**Tasks for this exercise:**
(1) Decide whether each statement below agrees with the visitor guide that follows: (a) the Park and Ride Lot by the River Oaks light rail station has 22 spaces; (b) Alum Rock Park covers 1,000 acres; (c) visitors using transit take a Light Rail Train to the Bonaventura Station. For each, answer yes or no and quote the words of the guide that settle it.
(2) Reproduce the passage of the visitor guide below from "- Map: Find" up to and including "California open space.".

**Text:**
- - - - - - -
There is no public parking near Lupe the Mammoth, so here are some options:
- Walk or Bike to Lupe: Follow the Guadalupe River Trail northward from downtown to the Bay. Travel beneath the Trimble Road Bridge (watch for name sign on the bridge). As you reach the top of bank, make a U-turn back to the roadway. Lupe is easily visible. If travelling in the opposite direction, Lupe is easily visible as you approach the Trimble Road Bridge.
- Take Transit to Lupe: Take a Light Rail Train to the Bonaventura Station. As you leave the station, walk or bike to the south to Trimble Road. Travel about 3/4 mile to the west. You'll see Lupe as you reach the Trimble Road entrance to the trail.
- Drive to Lupe: (Option 1) Drive to the small Park and Ride Lot (22 spaces) found at the VTA's parking lot, by the River Oaks light rail station. Access the parking lot near the intersection of North First Street and River Oaks Parkway. As you leave the parking lot, walk or bike to the west (towards the river) and take the stairs or ramp up to the trail. Walk or bike along the trail to the south (towards downtown) for about 1/3-mile. You'll see Lupe as you reach the Trimble Road Bridge under-crossing. (Option 2) Drive via Highway 101 (Northbound) to the Trimble Road/De La Cruz Blvd exit, right turn onto Trimble Road, and right turn onto Seaboard Avenue. You'll find on-street parking along Seaboard Avenue and Channing Avenue. This option requires a short walk to the trail via the Trimble/Seaboard traffic signal.
- Share: Document your visit to Lupe by using #LupeTheMammoth on Twitter or Instagram.
- Map: Find Lupe the Mammoth via Google Maps, Roadtrippers, and AtlasObscura.
2. Hiking Trail Experience - Discover Alum Rock Park, Since 1857
Explore 13 miles of trails and hundreds of acres of beautiful California open space.
Alum Rock Park is located in the eastern hills of San José, and is one of California's first civic parks. The park is 720 acres and offers miles of trails (see recommended hikes:
- Hiking Map (Hi-Res, 7MB)
- Hiking Map (Low-Res, 1MB)
- Jr. Ranger Explorer Guide (Children, Ages 7 to 9)
- - - - - - -
**Data for review:**
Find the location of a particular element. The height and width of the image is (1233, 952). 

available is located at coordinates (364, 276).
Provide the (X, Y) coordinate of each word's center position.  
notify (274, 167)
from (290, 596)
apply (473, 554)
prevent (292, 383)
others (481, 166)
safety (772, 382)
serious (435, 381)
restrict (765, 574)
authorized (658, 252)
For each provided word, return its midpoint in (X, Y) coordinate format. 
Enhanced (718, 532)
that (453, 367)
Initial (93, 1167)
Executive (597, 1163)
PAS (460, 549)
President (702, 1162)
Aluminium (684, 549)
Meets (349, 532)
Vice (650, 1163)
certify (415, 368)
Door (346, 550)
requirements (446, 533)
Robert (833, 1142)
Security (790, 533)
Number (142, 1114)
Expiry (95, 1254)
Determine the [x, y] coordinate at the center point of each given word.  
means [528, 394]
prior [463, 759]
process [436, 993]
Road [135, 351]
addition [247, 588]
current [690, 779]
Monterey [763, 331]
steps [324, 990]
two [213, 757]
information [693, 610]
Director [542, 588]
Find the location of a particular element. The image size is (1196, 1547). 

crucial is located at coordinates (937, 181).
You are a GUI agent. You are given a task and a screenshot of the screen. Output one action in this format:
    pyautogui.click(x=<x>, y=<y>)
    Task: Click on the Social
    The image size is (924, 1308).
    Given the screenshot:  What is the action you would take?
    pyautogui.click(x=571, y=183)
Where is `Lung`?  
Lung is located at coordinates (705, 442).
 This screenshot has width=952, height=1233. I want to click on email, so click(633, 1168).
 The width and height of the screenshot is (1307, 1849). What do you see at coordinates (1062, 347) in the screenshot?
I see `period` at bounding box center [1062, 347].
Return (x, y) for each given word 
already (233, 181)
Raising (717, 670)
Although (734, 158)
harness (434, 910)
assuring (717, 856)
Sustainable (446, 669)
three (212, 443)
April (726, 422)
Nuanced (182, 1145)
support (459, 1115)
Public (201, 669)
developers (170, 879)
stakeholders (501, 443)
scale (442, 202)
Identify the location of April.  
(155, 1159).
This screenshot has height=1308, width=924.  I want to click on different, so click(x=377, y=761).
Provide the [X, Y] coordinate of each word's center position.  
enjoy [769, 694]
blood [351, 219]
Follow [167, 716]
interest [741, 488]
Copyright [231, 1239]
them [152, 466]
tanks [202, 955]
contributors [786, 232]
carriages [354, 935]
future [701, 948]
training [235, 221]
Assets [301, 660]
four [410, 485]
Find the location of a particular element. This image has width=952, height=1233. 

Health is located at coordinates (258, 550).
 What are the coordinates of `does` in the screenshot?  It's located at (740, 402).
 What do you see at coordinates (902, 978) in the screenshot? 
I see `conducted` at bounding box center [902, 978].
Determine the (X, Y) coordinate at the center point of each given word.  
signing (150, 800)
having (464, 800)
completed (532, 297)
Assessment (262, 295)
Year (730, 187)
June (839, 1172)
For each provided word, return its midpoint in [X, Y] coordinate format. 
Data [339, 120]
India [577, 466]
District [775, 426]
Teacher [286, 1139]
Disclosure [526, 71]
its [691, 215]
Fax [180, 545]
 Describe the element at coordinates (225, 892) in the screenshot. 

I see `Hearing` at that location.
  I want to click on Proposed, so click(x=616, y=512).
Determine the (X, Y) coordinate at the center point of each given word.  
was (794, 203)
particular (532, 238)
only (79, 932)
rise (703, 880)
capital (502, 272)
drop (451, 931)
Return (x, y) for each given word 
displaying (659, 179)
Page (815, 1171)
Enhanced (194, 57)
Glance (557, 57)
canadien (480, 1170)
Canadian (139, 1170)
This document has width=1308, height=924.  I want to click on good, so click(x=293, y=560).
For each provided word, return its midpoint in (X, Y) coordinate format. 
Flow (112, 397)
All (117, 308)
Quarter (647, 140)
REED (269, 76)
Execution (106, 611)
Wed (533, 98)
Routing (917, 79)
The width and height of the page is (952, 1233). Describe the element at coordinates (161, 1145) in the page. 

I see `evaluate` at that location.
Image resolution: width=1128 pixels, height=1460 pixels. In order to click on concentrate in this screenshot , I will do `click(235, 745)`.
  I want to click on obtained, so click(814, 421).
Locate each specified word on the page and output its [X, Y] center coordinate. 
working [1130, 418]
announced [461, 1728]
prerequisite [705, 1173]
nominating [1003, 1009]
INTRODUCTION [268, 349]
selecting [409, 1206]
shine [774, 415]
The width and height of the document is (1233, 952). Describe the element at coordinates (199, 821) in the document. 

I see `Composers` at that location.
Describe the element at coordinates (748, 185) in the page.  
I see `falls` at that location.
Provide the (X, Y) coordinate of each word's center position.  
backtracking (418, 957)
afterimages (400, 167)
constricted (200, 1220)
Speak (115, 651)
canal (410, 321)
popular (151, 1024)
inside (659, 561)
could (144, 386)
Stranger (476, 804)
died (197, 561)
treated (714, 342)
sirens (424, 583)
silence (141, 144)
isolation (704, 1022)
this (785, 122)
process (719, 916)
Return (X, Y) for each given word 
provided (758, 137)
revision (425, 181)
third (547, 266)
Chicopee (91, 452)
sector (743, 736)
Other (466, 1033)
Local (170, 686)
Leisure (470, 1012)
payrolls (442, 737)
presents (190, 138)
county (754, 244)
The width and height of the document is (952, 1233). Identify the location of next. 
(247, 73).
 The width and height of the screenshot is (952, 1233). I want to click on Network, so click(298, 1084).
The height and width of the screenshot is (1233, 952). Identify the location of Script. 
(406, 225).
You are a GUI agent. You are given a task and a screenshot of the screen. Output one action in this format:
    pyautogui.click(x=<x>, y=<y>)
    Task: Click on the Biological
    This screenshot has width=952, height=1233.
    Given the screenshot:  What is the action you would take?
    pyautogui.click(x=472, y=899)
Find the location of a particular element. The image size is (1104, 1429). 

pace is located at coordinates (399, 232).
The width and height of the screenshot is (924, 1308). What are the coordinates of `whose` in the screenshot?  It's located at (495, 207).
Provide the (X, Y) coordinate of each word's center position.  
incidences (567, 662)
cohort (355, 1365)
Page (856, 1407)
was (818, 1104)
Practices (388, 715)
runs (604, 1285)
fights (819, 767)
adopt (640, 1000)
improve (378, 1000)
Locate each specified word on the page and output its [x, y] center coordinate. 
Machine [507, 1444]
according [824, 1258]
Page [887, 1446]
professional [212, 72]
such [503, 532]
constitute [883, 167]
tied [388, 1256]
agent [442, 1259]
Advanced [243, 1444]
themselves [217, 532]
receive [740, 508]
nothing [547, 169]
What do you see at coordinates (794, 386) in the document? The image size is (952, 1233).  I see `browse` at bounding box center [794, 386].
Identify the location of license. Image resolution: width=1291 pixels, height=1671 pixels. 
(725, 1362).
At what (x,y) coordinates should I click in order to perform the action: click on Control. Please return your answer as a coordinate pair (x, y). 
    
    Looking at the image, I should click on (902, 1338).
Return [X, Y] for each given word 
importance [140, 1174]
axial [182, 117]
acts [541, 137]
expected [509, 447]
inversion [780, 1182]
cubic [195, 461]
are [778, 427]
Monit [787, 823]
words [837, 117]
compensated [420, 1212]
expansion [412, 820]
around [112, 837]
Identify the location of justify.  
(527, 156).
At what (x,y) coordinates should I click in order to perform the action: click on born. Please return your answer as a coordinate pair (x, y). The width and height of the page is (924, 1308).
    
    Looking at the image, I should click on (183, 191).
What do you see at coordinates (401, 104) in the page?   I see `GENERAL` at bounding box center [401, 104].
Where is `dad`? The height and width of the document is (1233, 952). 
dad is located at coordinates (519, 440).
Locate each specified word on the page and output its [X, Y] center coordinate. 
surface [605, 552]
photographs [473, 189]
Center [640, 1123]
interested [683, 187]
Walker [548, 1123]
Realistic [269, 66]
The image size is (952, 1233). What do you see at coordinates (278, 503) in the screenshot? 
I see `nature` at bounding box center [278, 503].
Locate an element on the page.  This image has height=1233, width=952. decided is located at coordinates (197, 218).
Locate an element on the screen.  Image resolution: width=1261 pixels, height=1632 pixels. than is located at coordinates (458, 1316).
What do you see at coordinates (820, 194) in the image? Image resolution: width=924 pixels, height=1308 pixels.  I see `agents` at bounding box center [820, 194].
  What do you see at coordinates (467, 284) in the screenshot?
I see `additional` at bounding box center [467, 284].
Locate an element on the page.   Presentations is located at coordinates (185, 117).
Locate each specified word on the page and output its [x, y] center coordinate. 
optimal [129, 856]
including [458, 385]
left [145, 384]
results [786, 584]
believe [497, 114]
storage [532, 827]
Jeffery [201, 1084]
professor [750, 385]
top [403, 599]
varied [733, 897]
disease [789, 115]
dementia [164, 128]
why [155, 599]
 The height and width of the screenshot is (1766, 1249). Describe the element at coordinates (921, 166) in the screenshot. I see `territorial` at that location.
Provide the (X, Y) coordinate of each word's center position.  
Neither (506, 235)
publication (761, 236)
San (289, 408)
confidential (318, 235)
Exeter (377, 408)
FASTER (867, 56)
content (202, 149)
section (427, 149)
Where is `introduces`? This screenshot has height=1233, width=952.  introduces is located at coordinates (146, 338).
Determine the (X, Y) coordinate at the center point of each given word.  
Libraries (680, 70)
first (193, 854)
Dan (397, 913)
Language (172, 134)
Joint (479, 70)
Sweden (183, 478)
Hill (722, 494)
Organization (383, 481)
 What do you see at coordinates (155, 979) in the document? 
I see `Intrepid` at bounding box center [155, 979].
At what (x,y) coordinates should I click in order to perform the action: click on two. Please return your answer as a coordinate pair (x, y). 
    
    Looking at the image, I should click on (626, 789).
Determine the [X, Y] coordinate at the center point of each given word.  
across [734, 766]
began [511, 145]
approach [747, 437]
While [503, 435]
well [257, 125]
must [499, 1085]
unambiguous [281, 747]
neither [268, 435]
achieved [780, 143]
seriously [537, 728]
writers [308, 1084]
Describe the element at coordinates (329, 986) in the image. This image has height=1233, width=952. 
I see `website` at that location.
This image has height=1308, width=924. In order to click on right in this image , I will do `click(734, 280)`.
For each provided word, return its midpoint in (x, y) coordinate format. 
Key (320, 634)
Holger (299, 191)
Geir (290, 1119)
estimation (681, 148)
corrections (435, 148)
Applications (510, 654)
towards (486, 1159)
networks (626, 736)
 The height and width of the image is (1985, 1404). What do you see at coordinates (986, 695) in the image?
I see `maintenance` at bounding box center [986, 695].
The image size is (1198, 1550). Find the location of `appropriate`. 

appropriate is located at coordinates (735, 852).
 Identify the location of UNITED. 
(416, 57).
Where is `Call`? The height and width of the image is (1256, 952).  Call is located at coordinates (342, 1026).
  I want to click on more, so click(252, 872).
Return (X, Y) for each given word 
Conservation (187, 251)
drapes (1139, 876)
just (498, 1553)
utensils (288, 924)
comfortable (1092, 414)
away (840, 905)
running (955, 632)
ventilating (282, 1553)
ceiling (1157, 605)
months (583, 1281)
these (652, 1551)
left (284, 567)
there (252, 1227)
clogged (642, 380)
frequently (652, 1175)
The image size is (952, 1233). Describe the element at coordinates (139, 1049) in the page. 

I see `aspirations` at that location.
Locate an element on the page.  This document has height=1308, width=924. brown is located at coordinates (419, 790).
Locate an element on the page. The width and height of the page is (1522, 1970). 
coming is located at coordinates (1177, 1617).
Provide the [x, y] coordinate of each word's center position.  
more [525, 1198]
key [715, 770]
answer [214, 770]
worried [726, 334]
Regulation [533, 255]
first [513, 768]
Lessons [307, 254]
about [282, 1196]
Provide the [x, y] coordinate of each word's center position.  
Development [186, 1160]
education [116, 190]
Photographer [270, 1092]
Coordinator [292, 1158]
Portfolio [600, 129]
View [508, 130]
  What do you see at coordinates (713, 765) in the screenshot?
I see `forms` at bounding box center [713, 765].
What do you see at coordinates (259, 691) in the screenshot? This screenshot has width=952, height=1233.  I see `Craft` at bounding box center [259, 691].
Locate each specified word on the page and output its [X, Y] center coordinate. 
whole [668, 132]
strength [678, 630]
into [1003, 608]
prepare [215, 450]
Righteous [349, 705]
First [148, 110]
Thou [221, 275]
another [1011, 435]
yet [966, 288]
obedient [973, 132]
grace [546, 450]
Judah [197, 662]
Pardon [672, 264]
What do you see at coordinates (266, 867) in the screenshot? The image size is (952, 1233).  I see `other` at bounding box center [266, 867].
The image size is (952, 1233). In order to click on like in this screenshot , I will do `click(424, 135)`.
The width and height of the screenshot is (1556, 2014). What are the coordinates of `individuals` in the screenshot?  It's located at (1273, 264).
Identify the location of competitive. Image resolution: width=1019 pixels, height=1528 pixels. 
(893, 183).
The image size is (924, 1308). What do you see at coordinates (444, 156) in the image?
- - - - - - -
**Answers to the problems:**
(1)
(a) Yes: "Drive to the small Park and Ride Lot (22 spaces) found at the VTA's parking lot, by the River Oaks light rail station."
(b) No: "The park is 720 acres"
(c) Yes: "Take a Light Rail Train to the Bonaventura Station."

(2)
- Map: Find Lupe the Mammoth via Google Maps, Roadtrippers, and AtlasObscura.
2. Hiking Trail Experience - Discover Alum Rock Park, Since 1857
Explore 13 miles of trails and hundreds of acres of beautiful California open space.